Este clásico de Antón Chéjov es una carta de amor a la literatura rusa del siglo XIX en el momento en que las nuevas vanguardias daban inicio a la época modernista. Esta edición de la editorial Nórdica viene ilustrada por Javier Olivares.

En Zenda ofrecemos las primeras páginas y algunas ilustraciones de El duelo (Nórdica), de Antón Chéjov y Javier Olivares.

***

I

Eran las ocho de la mañana, la hora en que los oficiales, los funcionarios y los viajeros, después de una noche habitualmente calurosa, asfixiante, se bañaban en el mar y después se iban al pabellón a tomar café o té. Iván Andréich Laievski, un joven de unos veintiocho años, un rubio un poco delgadito, con gorra del Ministerio de Finanzas y con zapatos, llegó a bañarse y se encontró en la orilla a muchos conocidos, entre ellos a su amigo el médico militar Samóilenko.

De cabeza grande y rapada, sin cuello, colorado, narigudo, de cejas negras y velludas, con patillas canosas, gordo, de carnes fláccidas y, además, con voz ronca de bajo militar, Samóilenko causaba a cualquiera que llegara de nuevas una impresión desagradable de bruto y bronco, pero era pasar dos o tres días desde que se lo conocía, y su cara empezaba a parecer inusualmente bondadosa, amable, incluso bella. A pesar de su desmaña y su tono tirando a grosero, era un hombre pacífico, infinitamente bueno, apacible y cumplidor. En la ciudad se tuteaba con todos, a todos prestaba dinero, a todos curaba, les buscaba matrimonio, reconciliaba, organizaba pícnics en los que asaba broquetas y cocinaba una sopa de mújol muy sabrosa; siempre andaba intercediendo o pidiendo por alguien y siempre se alegraba por algo. Según la opinión general, era inocente y solo adolecía de dos debilidades: la primera era que se avergonzaba de su bondad e intentaba enmascararla bajo una mirada severa y una aspereza fingida y la segunda, que le gustaba que los practicantes y los soldados lo llamaran excelencia, aunque no le correspondiera, porque solo era consejero de Estado.

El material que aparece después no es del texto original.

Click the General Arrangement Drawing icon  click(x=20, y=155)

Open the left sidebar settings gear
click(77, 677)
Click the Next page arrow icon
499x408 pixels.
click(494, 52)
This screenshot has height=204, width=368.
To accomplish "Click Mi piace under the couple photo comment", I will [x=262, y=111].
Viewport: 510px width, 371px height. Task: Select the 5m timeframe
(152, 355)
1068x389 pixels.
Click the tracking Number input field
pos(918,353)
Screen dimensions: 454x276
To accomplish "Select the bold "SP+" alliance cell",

—Respóndame a una cuestión, Alexandr Davídych —empezó Laievski, cuando los dos, Samóilenko y él, se habían metido en el agua hasta los hombros—. Supongamos que quieres a una mujer y te unes a ella; vives con ella más de dos años, por ejemplo, y después, como suele suceder, dejas de quererla y empiezas a sentir que es alguien extraño para ti. ¿Cuál sería tu proceder en un caso así?

—Es muy sencillo. «Vete, madrecita, allá donde quieras». Y conversación acabada.

—¡Es fácil decirlo! Pero ¿y si ella no tiene a donde ir? La mujer está sola, no tiene familia, nada de dinero, no sabe trabajar…

—¿Y? Se le encajan quinientos de una o veinticinco al mes, y no hay más que hablar. Sencillísimo.

—Supongamos que tienes los quinientos y los veinticinco al mes, pero la mujer de la que hablo es inteligente y orgullosa. ¿De veras te decidirías a ofrecerle dinero? ¿De qué manera?

Samóilenko iba a responder, pero en ese momento una gran ola los cubrió a los dos, después golpeó en la orilla y, ruidosa, rodó de vuelta sobre las pequeñas piedras. Los amigos salieron a la orilla y empezaron a vestirse.

—Es complicado vivir con una mujer si no la quieres, por supuesto —dijo Samóilenko, sacudiendo la arena de una bota—. Pero, Vania, hay que razonar con humanidad. De pasarme a mí, no dejaría entrever que he dejado de quererla, viviría con ella hasta la muerte.

De pronto se sintió avergonzado de sus palabras; se recompuso y dijo:

—Aunque de ser por mí, se estaría mejor sin las mujeres. ¡Al diablo con ellas!

Los amigos se vistieron y echaron a andar hacia el pabellón. Aquí Samóilenko estaba como en casa, hasta tenían una vajilla específica para él. Todas las mañanas le servían en una bandeja una taza de café, un vaso facetado alto con agua y hielo y una copita de coñac; primero se tomaba el coñac, después el café caliente, después el agua con hielo y todo esto debía de estar muy rico, porque los ojos, después de beber, se le volvían sensuales, se alisaba con ambas manos las cortas patillas y decía, mirando al mar:

—¡Una vista asombrosamente espléndida!

Después de una larga noche perdida en pensamientos poco alegres, inútiles, que le habían impedido dormir y que parecían intensificar la asfixia y la oscuridad nocturnas, Laievski se sentía derrotado y lento. El baño y el café no hicieron que se sintiera mejor.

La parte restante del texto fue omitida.